I was skyping with my friend Doris the other day. I told her I wanted to dedicate myself fully to my long-time dream of writing.
The thing is, I could decide to do whatever I want with my time. My husband is the breadwinner of the family. So I have that luxury.
But there are things that I feel that I should do. Like work and earn money. To just write, with a very low chance of ever making money… Well, so far I haven’t allowed myself to do it.
I also tend to get derailed by all the things that I could do. If I illustrate my own blog posts I could also be a professional illustrator. If I write about self-help I could also offer coaching.
I keep adding projects—and even whole professions—to my life. Sounds familiar?
The question is: If I’m yearning to write, and I don’t need to earn money, then why don’t I just write? Why am I pursuing all those other things?
“Isn’t it funny,” Doris said. “It’s like we’re in this hot air ballon, and we’re about to take off. But we don’t allow ourselves to gain any hight. As soon as we start to lift, we use all these sandbags to make sure we won’t climb to high.”
The hot air balloon of our dreams
The hot air balloon is our real dream. It’s our big, hairy audacious goal. And all the sandbags are our shoulds and our coulds. It’s the stuff we think we ought to do. And it’s all the shiny objects; all the things that we could do.
But are the shoulds and the coulds really all that bad?
“If I’d only knew what’s right,” I said to Doris, feeling a bit exasperated. “Is making money the right thing to do? Or is pursuing my long-term dream the right thing to do? If I could only figure out what is right.”
Doris answered, “Both of them are right. That’s the thing. You will never be able to figure out what is right, because both of them are right at the same time.”
Yes, that is the thing. So often we find ourself choosing between two equally important values. Two equally high priorities.
But the fact is, if I would focus 100% of my time on writing I’d probably freak out. Because I’m not planning to make any money with it. If I would pursue writing alone my inner reptile voice would become very loud. It would continue to scream about the importance of making money until I finally caved in.
What we really want, our big, hairy audacious goal, it is—audacious. It is scary. We’ll need courage to pursue it. And in the worst case it gets so scary that we jump out of the basket. Letting the balloon rise into the sky without us.
This is were the sandbags come in.
If we leave a few sandbags, in the form of our shoulds and our coulds—that can actually be a good thing. It’s useful ballast.

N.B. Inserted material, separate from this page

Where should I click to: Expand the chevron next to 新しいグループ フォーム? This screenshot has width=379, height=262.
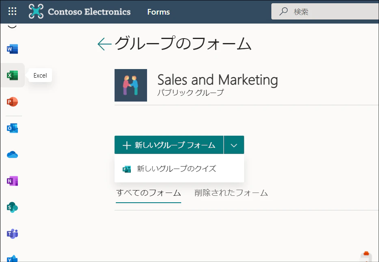pos(234,145)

They let us feel safe, knowing that we won’t lift too high too soon. We remain within our comfort zone—or, better yet, at the rim of it. But not so far outside that we want to leave the balloon altogether.
The right balance
So what is a good balance then? How many sandbags should we hang around the basket?
Despite the sandbags being somewhat useful, I’d say, use as few of them as you can. Try to ditch as many shoulds and coulds out of your life as possible. Remember, it’s fine if you want to leave a couple. But get rid of the rest.
Here is a simple exercise that you can do to calibrate your balloon ride.
- Write a list of all your shoulds. Write “I should …” and complete the sentence as many times as you can.
- Write a list of all your coulds. Again, do a sentence completion on “I could also …”. See how many shiny objects you’ll come up with.
- Make a list of all your real wants. Start the sentence like this: “At this point of time, my authentic desire is…”. I find that sentence works the best. Doing this on a regular basis gives a lot of clarity. I do it while walking the dog.
In my case I have started to write daily. Finally, after years of yearning, I’m now actually doing my dream. But writing is not the only thing that I’m doing. I’m also dedicating myself to painting. I enjoy painting, but unlike writing, it is something that I want do for money. Like Doris said, both are right.